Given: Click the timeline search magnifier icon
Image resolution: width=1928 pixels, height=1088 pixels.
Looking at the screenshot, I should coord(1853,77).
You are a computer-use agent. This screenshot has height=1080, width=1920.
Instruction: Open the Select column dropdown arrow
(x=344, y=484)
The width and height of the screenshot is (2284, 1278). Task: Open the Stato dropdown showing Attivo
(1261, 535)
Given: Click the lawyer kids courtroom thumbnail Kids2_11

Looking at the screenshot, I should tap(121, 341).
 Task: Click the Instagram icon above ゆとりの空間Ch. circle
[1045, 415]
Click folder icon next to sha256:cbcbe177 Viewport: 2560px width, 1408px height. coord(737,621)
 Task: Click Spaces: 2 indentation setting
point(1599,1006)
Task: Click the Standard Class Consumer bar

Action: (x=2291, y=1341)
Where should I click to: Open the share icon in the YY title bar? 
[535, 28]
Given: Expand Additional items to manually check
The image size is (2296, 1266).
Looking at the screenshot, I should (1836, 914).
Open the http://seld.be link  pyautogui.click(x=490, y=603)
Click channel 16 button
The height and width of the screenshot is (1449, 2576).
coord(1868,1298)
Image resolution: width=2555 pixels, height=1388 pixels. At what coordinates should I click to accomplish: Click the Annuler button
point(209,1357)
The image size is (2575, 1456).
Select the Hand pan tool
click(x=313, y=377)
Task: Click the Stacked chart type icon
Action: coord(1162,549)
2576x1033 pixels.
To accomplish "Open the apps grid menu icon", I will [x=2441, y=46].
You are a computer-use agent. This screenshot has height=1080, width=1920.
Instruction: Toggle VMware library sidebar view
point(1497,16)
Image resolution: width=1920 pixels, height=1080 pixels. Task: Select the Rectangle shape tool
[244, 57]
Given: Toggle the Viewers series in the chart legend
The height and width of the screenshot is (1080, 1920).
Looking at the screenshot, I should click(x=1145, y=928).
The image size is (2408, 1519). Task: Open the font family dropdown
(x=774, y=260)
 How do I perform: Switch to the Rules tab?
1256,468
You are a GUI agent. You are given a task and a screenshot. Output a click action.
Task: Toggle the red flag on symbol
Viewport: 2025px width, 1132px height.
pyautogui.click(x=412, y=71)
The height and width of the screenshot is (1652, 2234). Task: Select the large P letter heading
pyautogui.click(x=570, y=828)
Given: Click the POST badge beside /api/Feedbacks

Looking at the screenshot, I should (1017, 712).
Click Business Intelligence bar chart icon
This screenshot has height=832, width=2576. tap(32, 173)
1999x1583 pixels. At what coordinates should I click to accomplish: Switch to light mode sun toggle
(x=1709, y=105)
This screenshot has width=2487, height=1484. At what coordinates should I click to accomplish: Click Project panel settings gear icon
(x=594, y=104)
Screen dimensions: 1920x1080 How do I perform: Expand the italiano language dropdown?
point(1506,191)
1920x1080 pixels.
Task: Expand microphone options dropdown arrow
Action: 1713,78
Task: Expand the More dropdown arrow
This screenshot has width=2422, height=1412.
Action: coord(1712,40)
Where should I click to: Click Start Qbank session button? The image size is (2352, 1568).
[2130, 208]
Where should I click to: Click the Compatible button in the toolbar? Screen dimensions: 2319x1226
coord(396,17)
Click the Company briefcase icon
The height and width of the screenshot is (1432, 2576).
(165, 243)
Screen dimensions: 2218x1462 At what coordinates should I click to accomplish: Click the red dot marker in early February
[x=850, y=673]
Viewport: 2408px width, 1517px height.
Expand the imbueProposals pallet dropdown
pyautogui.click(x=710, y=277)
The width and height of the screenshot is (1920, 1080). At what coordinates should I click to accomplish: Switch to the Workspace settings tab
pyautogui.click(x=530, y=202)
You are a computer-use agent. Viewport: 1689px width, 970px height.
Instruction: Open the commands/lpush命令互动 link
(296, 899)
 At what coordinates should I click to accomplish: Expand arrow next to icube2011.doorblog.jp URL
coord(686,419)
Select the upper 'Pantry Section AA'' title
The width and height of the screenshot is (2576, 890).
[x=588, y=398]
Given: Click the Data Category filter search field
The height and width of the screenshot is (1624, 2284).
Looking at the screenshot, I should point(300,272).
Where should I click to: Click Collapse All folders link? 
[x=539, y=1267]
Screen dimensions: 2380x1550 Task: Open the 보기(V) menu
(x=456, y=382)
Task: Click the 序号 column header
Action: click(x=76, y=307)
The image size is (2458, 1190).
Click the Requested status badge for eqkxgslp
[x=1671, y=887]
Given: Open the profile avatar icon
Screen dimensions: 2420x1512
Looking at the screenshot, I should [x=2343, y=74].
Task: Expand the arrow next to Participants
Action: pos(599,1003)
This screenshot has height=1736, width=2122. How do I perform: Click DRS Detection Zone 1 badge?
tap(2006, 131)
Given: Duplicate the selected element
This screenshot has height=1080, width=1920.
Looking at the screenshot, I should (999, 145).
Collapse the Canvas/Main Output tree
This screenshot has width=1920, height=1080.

Work request:
Give back each entry above precisely as it was written.

Exercise result:
Given: Click the timeline search magnifier icon
Image resolution: width=1928 pixels, height=1088 pixels.
Looking at the screenshot, I should coord(1853,77).
You are a computer-use agent. This screenshot has height=1080, width=1920.
Instruction: Open the Select column dropdown arrow
(x=344, y=484)
The width and height of the screenshot is (2284, 1278). Task: Open the Stato dropdown showing Attivo
(1261, 535)
Given: Click the lawyer kids courtroom thumbnail Kids2_11

Looking at the screenshot, I should tap(121, 341).
 Task: Click the Instagram icon above ゆとりの空間Ch. circle
[1045, 415]
Click folder icon next to sha256:cbcbe177 Viewport: 2560px width, 1408px height. coord(737,621)
 Task: Click Spaces: 2 indentation setting
point(1599,1006)
Task: Click the Standard Class Consumer bar

Action: (x=2291, y=1341)
Where should I click to: Open the share icon in the YY title bar? 
[535, 28]
Given: Expand Additional items to manually check
The image size is (2296, 1266).
Looking at the screenshot, I should (1836, 914).
Open the http://seld.be link  pyautogui.click(x=490, y=603)
Click channel 16 button
The height and width of the screenshot is (1449, 2576).
coord(1868,1298)
Image resolution: width=2555 pixels, height=1388 pixels. At what coordinates should I click to accomplish: Click the Annuler button
point(209,1357)
The image size is (2575, 1456).
Select the Hand pan tool
click(x=313, y=377)
Task: Click the Stacked chart type icon
Action: coord(1162,549)
2576x1033 pixels.
To accomplish "Open the apps grid menu icon", I will [x=2441, y=46].
You are a computer-use agent. This screenshot has height=1080, width=1920.
Instruction: Toggle VMware library sidebar view
point(1497,16)
Image resolution: width=1920 pixels, height=1080 pixels. Task: Select the Rectangle shape tool
[244, 57]
Given: Toggle the Viewers series in the chart legend
The height and width of the screenshot is (1080, 1920).
Looking at the screenshot, I should click(x=1145, y=928).
The image size is (2408, 1519). Task: Open the font family dropdown
(x=774, y=260)
 How do I perform: Switch to the Rules tab?
1256,468
You are a GUI agent. You are given a task and a screenshot. Output a click action.
Task: Toggle the red flag on symbol
Viewport: 2025px width, 1132px height.
pyautogui.click(x=412, y=71)
The height and width of the screenshot is (1652, 2234). Task: Select the large P letter heading
pyautogui.click(x=570, y=828)
Given: Click the POST badge beside /api/Feedbacks

Looking at the screenshot, I should (1017, 712).
Click Business Intelligence bar chart icon
This screenshot has height=832, width=2576. tap(32, 173)
1999x1583 pixels. At what coordinates should I click to accomplish: Switch to light mode sun toggle
(x=1709, y=105)
This screenshot has width=2487, height=1484. At what coordinates should I click to accomplish: Click Project panel settings gear icon
(x=594, y=104)
Screen dimensions: 1920x1080 How do I perform: Expand the italiano language dropdown?
point(1506,191)
1920x1080 pixels.
Task: Expand microphone options dropdown arrow
Action: 1713,78
Task: Expand the More dropdown arrow
This screenshot has width=2422, height=1412.
Action: coord(1712,40)
Where should I click to: Click Start Qbank session button? The image size is (2352, 1568).
[2130, 208]
Where should I click to: Click the Compatible button in the toolbar? Screen dimensions: 2319x1226
coord(396,17)
Click the Company briefcase icon
The height and width of the screenshot is (1432, 2576).
(165, 243)
Screen dimensions: 2218x1462 At what coordinates should I click to accomplish: Click the red dot marker in early February
[x=850, y=673]
Viewport: 2408px width, 1517px height.
Expand the imbueProposals pallet dropdown
pyautogui.click(x=710, y=277)
The width and height of the screenshot is (1920, 1080). At what coordinates should I click to accomplish: Switch to the Workspace settings tab
pyautogui.click(x=530, y=202)
You are a computer-use agent. Viewport: 1689px width, 970px height.
Instruction: Open the commands/lpush命令互动 link
(296, 899)
 At what coordinates should I click to accomplish: Expand arrow next to icube2011.doorblog.jp URL
coord(686,419)
Select the upper 'Pantry Section AA'' title
The width and height of the screenshot is (2576, 890).
[x=588, y=398]
Given: Click the Data Category filter search field
The height and width of the screenshot is (1624, 2284).
Looking at the screenshot, I should point(300,272).
Where should I click to: Click Collapse All folders link? 
[x=539, y=1267]
Screen dimensions: 2380x1550 Task: Open the 보기(V) menu
(x=456, y=382)
Task: Click the 序号 column header
Action: click(x=76, y=307)
The image size is (2458, 1190).
Click the Requested status badge for eqkxgslp
[x=1671, y=887]
Given: Open the profile avatar icon
Screen dimensions: 2420x1512
Looking at the screenshot, I should [x=2343, y=74].
Task: Expand the arrow next to Participants
Action: pos(599,1003)
This screenshot has height=1736, width=2122. How do I perform: Click DRS Detection Zone 1 badge?
tap(2006, 131)
Given: Duplicate the selected element
This screenshot has height=1080, width=1920.
Looking at the screenshot, I should (999, 145).
Collapse the Canvas/Main Output tree
This screenshot has width=1920, height=1080.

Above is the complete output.